CBS previously published an article about lifeguards and the news source said the “statistics are sobering.” On average, said CBS, “10 people a day die from unintentional drowning.” And of those, over 5 of the drowning deaths involve children age 14 or younger. Some of those fatalities involved children drowning in pools with lifeguards on duty.
A Boy Dies at Summer Camp
One of the real-life children who died in front of lifeguards was a boy named Yoni. Yoni was only four-years-old when he went to summer camp. “I remember when I left him in the morning. He said, ‘Mommy, I’m so happy. Bye bye. We’ll see you later,’” said Anat Gottesman, Yoni’s mother. But that was the last time his mother would see him alive.
It was Yoni’s first day at summer camp and he died in a drowning accident and the incident was all caught on tape. In the surveillance video, Yoni was at the edge of the pool, struggling to swim. Eventually, his body was floating face-down in the water with two lifeguards just feet away from the child’s lifeless body.

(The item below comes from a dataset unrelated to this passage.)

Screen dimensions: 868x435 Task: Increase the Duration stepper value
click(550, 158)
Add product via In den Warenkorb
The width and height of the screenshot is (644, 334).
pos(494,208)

Eight minutes went by before anyone noticed Yoni.
Gerry Dworkin, a consultant for a private safety organization called Lifesaving Resources Inc., said they see time and time again where lifeguards fail to recognize a problem and intervene appropriately. Dworkin said they estimate there are 100 plus drownings every year that occur at guarded facilities.
Yoni’s Parents Sue the Camp
Yoni’s parents wound up suing the camp where their son died and they succeeded. Since their son’s death, they have focused their attention on raising awareness about pool safety. Lifeguards we learned, should NOT be texting while on duty. They shouldn’t be engaging in social conversations or flipping through magazines. They should be sitting in an elevated chair, alert, and ready to act immediately if they see an emergency.